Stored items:
○ ○ ○ ○ ○

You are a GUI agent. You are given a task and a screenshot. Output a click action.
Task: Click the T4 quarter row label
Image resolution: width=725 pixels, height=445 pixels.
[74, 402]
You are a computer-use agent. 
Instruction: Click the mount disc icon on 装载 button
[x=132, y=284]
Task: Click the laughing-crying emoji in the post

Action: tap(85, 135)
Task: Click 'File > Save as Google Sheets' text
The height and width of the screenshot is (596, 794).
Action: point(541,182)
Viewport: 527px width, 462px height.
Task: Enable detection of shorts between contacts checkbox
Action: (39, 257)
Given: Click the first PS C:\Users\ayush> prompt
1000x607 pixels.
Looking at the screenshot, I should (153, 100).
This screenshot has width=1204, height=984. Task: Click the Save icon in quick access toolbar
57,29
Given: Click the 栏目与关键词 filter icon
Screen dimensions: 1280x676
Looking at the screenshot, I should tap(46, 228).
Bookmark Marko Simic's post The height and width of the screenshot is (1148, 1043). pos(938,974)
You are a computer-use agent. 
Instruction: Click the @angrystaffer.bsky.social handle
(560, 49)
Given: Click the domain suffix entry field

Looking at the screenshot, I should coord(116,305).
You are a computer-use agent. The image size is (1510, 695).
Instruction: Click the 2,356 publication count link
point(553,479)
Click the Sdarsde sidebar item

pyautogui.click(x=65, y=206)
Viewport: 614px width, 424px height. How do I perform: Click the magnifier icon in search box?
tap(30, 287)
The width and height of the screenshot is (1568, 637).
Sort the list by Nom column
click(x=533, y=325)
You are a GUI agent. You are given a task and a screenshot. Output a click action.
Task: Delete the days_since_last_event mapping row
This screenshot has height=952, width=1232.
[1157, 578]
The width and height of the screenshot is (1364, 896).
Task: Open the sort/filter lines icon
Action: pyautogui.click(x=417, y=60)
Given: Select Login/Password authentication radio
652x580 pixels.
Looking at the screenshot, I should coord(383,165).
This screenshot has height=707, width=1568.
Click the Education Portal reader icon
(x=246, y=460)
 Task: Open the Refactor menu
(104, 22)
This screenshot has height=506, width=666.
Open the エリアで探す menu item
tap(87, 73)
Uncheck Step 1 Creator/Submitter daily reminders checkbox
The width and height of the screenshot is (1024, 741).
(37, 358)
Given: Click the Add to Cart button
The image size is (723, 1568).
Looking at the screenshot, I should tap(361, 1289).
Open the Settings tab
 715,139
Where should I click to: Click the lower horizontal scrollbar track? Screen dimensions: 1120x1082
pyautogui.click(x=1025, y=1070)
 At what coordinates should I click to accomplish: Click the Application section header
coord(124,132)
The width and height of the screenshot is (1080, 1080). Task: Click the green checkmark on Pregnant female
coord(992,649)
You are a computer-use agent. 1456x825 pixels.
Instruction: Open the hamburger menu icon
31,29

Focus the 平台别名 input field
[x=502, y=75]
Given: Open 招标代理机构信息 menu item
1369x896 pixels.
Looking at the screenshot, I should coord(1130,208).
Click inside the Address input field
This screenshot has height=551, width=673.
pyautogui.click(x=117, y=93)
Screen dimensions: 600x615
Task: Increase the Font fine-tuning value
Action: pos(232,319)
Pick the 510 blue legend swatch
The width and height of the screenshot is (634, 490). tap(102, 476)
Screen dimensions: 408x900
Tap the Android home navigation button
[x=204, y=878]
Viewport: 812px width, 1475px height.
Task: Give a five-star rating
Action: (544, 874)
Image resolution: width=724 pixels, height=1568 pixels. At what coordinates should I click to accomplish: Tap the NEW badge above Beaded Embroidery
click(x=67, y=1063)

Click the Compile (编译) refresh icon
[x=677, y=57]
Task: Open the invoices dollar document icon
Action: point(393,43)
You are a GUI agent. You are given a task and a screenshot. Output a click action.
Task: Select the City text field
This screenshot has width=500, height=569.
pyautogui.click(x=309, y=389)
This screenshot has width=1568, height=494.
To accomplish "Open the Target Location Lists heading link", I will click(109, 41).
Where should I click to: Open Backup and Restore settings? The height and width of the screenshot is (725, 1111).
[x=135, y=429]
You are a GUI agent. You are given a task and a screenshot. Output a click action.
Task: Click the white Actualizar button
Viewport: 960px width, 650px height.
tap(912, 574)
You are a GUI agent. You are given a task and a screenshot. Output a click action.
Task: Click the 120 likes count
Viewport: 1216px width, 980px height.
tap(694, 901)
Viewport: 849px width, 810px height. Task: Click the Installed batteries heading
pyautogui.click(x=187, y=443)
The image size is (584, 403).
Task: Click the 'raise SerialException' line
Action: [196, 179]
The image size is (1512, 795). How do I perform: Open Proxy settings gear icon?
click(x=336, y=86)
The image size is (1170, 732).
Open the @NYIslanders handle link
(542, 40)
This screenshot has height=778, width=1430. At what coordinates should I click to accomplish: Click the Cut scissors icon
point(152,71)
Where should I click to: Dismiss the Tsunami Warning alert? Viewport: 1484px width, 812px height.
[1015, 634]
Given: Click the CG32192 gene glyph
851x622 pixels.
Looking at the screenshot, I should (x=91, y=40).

○ ○ ○ ○ ○

● To do
Whatever appears in the data above must be copied word for word.

● Result for this task
You are a GUI agent. You are given a task and a screenshot. Output a click action.
Task: Click the T4 quarter row label
Image resolution: width=725 pixels, height=445 pixels.
[74, 402]
You are a computer-use agent. 
Instruction: Click the mount disc icon on 装载 button
[x=132, y=284]
Task: Click the laughing-crying emoji in the post

Action: tap(85, 135)
Task: Click 'File > Save as Google Sheets' text
The height and width of the screenshot is (596, 794).
Action: point(541,182)
Viewport: 527px width, 462px height.
Task: Enable detection of shorts between contacts checkbox
Action: (39, 257)
Given: Click the first PS C:\Users\ayush> prompt
1000x607 pixels.
Looking at the screenshot, I should (153, 100).
This screenshot has width=1204, height=984. Task: Click the Save icon in quick access toolbar
57,29
Given: Click the 栏目与关键词 filter icon
Screen dimensions: 1280x676
Looking at the screenshot, I should tap(46, 228).
Bookmark Marko Simic's post The height and width of the screenshot is (1148, 1043). pos(938,974)
You are a computer-use agent. 
Instruction: Click the @angrystaffer.bsky.social handle
(560, 49)
Given: Click the domain suffix entry field

Looking at the screenshot, I should coord(116,305).
You are a computer-use agent. The image size is (1510, 695).
Instruction: Click the 2,356 publication count link
point(553,479)
Click the Sdarsde sidebar item

pyautogui.click(x=65, y=206)
Viewport: 614px width, 424px height. How do I perform: Click the magnifier icon in search box?
tap(30, 287)
The width and height of the screenshot is (1568, 637).
Sort the list by Nom column
click(x=533, y=325)
You are a GUI agent. You are given a task and a screenshot. Output a click action.
Task: Delete the days_since_last_event mapping row
This screenshot has height=952, width=1232.
[1157, 578]
The width and height of the screenshot is (1364, 896).
Task: Open the sort/filter lines icon
Action: pyautogui.click(x=417, y=60)
Given: Select Login/Password authentication radio
652x580 pixels.
Looking at the screenshot, I should coord(383,165).
This screenshot has height=707, width=1568.
Click the Education Portal reader icon
(x=246, y=460)
 Task: Open the Refactor menu
(104, 22)
This screenshot has height=506, width=666.
Open the エリアで探す menu item
tap(87, 73)
Uncheck Step 1 Creator/Submitter daily reminders checkbox
The width and height of the screenshot is (1024, 741).
(37, 358)
Given: Click the Add to Cart button
The image size is (723, 1568).
Looking at the screenshot, I should tap(361, 1289).
Open the Settings tab
 715,139
Where should I click to: Click the lower horizontal scrollbar track? Screen dimensions: 1120x1082
pyautogui.click(x=1025, y=1070)
 At what coordinates should I click to accomplish: Click the Application section header
coord(124,132)
The width and height of the screenshot is (1080, 1080). Task: Click the green checkmark on Pregnant female
coord(992,649)
You are a computer-use agent. 1456x825 pixels.
Instruction: Open the hamburger menu icon
31,29

Focus the 平台别名 input field
[x=502, y=75]
Given: Open 招标代理机构信息 menu item
1369x896 pixels.
Looking at the screenshot, I should coord(1130,208).
Click inside the Address input field
This screenshot has height=551, width=673.
pyautogui.click(x=117, y=93)
Screen dimensions: 600x615
Task: Increase the Font fine-tuning value
Action: pos(232,319)
Pick the 510 blue legend swatch
The width and height of the screenshot is (634, 490). tap(102, 476)
Screen dimensions: 408x900
Tap the Android home navigation button
[x=204, y=878]
Viewport: 812px width, 1475px height.
Task: Give a five-star rating
Action: (544, 874)
Image resolution: width=724 pixels, height=1568 pixels. At what coordinates should I click to accomplish: Tap the NEW badge above Beaded Embroidery
click(x=67, y=1063)

Click the Compile (编译) refresh icon
[x=677, y=57]
Task: Open the invoices dollar document icon
Action: point(393,43)
You are a GUI agent. You are given a task and a screenshot. Output a click action.
Task: Select the City text field
This screenshot has width=500, height=569.
pyautogui.click(x=309, y=389)
This screenshot has width=1568, height=494.
To accomplish "Open the Target Location Lists heading link", I will click(109, 41).
Where should I click to: Open Backup and Restore settings? The height and width of the screenshot is (725, 1111).
[x=135, y=429]
You are a GUI agent. You are given a task and a screenshot. Output a click action.
Task: Click the white Actualizar button
Viewport: 960px width, 650px height.
tap(912, 574)
You are a GUI agent. You are given a task and a screenshot. Output a click action.
Task: Click the 120 likes count
Viewport: 1216px width, 980px height.
tap(694, 901)
Viewport: 849px width, 810px height. Task: Click the Installed batteries heading
pyautogui.click(x=187, y=443)
The image size is (584, 403).
Task: Click the 'raise SerialException' line
Action: [196, 179]
The image size is (1512, 795). How do I perform: Open Proxy settings gear icon?
click(x=336, y=86)
The image size is (1170, 732).
Open the @NYIslanders handle link
(542, 40)
This screenshot has height=778, width=1430. At what coordinates should I click to accomplish: Click the Cut scissors icon
point(152,71)
Where should I click to: Dismiss the Tsunami Warning alert? Viewport: 1484px width, 812px height.
[1015, 634]
Given: Click the CG32192 gene glyph
851x622 pixels.
Looking at the screenshot, I should (x=91, y=40).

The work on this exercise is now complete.